URUGUAY. LA NUOVA LOTTA DEI PRIGIONIERI DI GUANTANAMO. Mujica: “Non hanno più il fuoco interiore, la voglia di lottare per la vita”

Alla finestra. Foto AP
Alla finestra. Foto AP

È più difficile del previsto il riorno alla normalità per gli ex-detenuti di Guantanámo accolti dall’Uruguay tre mesi fa. “A Guantanámo pensavamo solo ad uscire. Qui dobbiamo pensare al cibo, ai vestiti, ad ogni genere di cose”, ha riassunto uno di loro, Adel bin Muhammad El Ouerghi, intervistato da AP insieme ai suoi compagni.

Gli ex prigionieri voluti a Montevideo “per una questione di diritti umani” dall’ex presidente Mujica – lui stesso incarcerato per 13 anni durante la dittatura militare in Uruguay – sono in tutto sei, gli unici in America Latina ad avere un trascorso nel carcere americano su territorio cubano. Si tratta di quattro siriani, un tunisino e un palestinese, tutti arrestati nel 2002 con l’accusa di essere miliziani di Al Qaeda, anche se non sono mai stati incriminati formalmente dalla giustizia americana.

I problemi di integrazione sono iniziati quasi subito dopo il loro arrivo nel paese a dicembre. Ma è solo recentemente – cioè dopo il rifiuto degli uomini di accettare le offerte di lavoro che erano loro arrivate – che la situazione è diventata oggetto di dibattito tra la popolazione del piccolo paese sudamericano.

Rifiuto che molti, a Montevideo e dintorni, hanno ritenuto ingiustificabile, anche considerando il fatto che il governo uruguayano già aiuta gli ex detenuti con circa 600 dollari al mese per alimenti, vestiti e altri beni di prima necessità, escluso l’alloggio che invece viene pagato dal sindacato che si occupa di loro.

Prima ancora, aveva contribuito a scaldare gli animi la dichiarazione di uno dei sei, Abu Wa’el Dhiab Dhiab (già celebre per aver portato avanti a Guantanámo uno sciopero della fame). L’Uruguay deve migliorare il suo piano di accoglienza, aveva reclamato in conferenza stampa, aggiungendo: “Ho la sensazione di essere stato trasportato da un carcere all’altro”.
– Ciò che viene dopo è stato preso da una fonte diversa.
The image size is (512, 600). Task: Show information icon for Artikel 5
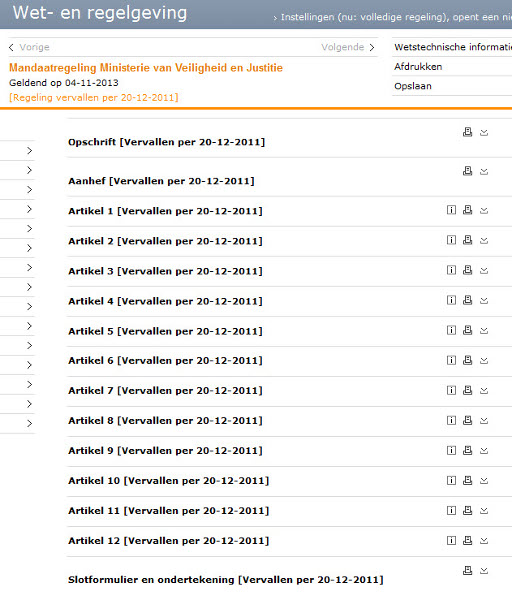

“Alcuni di loro hanno trascorso quasi dieci anni senza relazionarsi con altre persone. Bisogna aiutarli molto prima di mandarli nel mondo”, ha provato a spiegare la giornalista Paula Scorza, dalle colonne del giornale uruguayano El Observador. “Tutti i giorni c’è qualcosa di nuovo su di loro perché la gente vuole sapere cosa fanno e cosa succederà. Purtroppo tutto ciò non è stato spiegato all’inizio, o se lo si è fatto, lo si è fatto male”.

Lo stesso ex presidente Mujica è intervenuto in loro difesa: “Questa è gente distrutta”, ha dichiarato alla Reuters. “Li hanno presi in una fase giovane della vita e li hanno uccisi tenendoli isolati. Sono quasi ridotti a vegetali, senza più il fuoco interiore, la voglia di lottare per la vita”. L’ex presidente è andato a visitarli dopo il rifiuto ad accettare le offerte di lavoro: “Il presidente non ci ha mai chiamato scansafatiche” ha detto El Oueghi, il quale, insieme ai compagni, ha parlato con affetto di Mujica. “Se tutti i presidenti del mondo fossero come lui, non ci sarebbero problemi”.

Eppure qualche piccolo segno di integrazione sembra esserci. La vicina di casa dei sei uomini, per esempio, ha detto che gli ex detenuti sono cambiati molto in questi primi tre mesi. La donna ha raccontato di come all’inizio la comunicazione fosse quasi impossibile, di come i sei avessero perfino paura del suo cagnolino. Mentre ora con lei conversano in uno spagnolo elementare e col cane giocherellano effettuosamente. Senza più paura.